(Collection entries)
◇ ◇ ◇

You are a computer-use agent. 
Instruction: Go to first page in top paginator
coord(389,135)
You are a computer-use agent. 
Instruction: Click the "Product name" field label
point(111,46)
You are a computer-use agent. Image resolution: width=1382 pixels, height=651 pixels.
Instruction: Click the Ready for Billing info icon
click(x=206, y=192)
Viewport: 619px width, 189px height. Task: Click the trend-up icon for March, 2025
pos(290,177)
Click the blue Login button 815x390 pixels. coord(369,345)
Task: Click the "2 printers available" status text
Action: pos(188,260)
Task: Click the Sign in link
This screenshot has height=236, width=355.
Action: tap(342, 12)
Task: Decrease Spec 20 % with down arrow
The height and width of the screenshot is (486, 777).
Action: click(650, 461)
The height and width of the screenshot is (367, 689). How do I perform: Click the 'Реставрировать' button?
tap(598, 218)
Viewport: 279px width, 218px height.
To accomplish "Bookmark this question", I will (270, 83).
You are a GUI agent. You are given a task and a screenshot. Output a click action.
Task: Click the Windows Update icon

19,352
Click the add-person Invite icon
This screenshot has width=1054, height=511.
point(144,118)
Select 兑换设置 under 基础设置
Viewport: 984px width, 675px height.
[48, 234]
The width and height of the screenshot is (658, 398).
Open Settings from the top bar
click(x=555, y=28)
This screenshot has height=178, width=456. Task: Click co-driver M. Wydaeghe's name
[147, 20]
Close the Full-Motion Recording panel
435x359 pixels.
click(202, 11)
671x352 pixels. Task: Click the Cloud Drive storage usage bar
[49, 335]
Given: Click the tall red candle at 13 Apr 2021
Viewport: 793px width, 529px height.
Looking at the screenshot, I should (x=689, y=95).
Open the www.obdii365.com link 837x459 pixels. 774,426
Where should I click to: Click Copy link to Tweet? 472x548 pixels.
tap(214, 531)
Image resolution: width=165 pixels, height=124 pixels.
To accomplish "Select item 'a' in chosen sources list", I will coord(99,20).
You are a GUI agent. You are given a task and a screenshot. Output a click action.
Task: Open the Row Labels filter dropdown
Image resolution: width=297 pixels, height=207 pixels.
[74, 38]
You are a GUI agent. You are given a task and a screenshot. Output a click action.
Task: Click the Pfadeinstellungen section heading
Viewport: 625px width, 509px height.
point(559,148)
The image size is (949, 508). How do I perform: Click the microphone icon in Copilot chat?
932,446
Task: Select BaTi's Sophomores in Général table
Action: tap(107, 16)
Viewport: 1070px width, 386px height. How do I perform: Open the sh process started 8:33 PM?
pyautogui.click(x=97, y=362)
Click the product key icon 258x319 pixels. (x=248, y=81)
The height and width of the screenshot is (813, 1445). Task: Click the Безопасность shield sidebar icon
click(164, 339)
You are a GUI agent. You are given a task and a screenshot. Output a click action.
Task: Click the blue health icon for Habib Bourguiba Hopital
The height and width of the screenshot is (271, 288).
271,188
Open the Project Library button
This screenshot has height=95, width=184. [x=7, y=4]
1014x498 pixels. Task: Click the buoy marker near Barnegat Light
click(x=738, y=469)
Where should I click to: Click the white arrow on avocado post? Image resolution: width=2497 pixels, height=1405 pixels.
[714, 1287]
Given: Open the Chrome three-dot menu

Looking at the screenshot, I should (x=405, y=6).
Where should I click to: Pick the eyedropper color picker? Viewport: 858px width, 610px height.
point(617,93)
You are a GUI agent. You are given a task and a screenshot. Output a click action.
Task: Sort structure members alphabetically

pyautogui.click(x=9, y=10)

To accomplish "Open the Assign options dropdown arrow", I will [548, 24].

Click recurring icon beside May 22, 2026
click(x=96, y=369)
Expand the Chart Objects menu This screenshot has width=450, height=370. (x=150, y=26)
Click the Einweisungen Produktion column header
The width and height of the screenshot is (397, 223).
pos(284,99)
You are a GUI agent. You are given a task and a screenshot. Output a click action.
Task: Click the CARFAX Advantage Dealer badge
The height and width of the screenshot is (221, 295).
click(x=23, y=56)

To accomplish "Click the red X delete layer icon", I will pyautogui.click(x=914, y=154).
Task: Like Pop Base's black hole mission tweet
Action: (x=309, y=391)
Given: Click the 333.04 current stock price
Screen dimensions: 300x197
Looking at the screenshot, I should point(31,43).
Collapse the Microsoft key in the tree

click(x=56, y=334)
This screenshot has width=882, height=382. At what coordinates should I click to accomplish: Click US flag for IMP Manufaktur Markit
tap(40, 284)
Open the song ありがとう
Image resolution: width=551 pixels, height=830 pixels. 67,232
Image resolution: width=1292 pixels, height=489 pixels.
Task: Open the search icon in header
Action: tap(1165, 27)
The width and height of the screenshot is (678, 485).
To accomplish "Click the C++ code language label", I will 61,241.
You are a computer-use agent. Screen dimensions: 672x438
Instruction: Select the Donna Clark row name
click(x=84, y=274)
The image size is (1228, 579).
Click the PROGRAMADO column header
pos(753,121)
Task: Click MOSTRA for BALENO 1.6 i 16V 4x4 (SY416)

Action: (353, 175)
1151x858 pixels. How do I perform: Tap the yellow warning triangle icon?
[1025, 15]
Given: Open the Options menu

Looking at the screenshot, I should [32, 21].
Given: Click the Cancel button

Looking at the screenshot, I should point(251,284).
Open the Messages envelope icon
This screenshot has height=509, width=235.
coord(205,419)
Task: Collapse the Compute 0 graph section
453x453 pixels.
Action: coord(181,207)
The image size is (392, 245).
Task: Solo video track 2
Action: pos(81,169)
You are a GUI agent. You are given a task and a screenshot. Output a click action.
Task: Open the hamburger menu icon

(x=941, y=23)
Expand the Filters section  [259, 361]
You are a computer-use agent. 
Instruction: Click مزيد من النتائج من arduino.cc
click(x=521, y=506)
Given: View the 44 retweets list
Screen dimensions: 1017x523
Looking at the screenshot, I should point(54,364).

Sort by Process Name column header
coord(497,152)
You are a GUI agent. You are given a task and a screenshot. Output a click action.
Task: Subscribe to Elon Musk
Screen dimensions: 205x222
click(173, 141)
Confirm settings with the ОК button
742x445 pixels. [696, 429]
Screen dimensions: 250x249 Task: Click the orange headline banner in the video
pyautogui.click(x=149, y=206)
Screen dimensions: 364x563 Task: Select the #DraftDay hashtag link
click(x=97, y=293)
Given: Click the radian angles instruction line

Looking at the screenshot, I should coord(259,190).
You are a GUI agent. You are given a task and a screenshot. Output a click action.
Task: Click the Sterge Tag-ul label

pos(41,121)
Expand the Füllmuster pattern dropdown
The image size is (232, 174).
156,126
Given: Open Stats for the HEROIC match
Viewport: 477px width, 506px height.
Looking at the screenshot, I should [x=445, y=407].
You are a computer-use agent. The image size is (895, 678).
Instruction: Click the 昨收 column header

◇ ◇ ◇

What is required —
Go through the entries above and tally each line that has the word "section"; reply with the tally and nothing else.

Output of the exercise —
3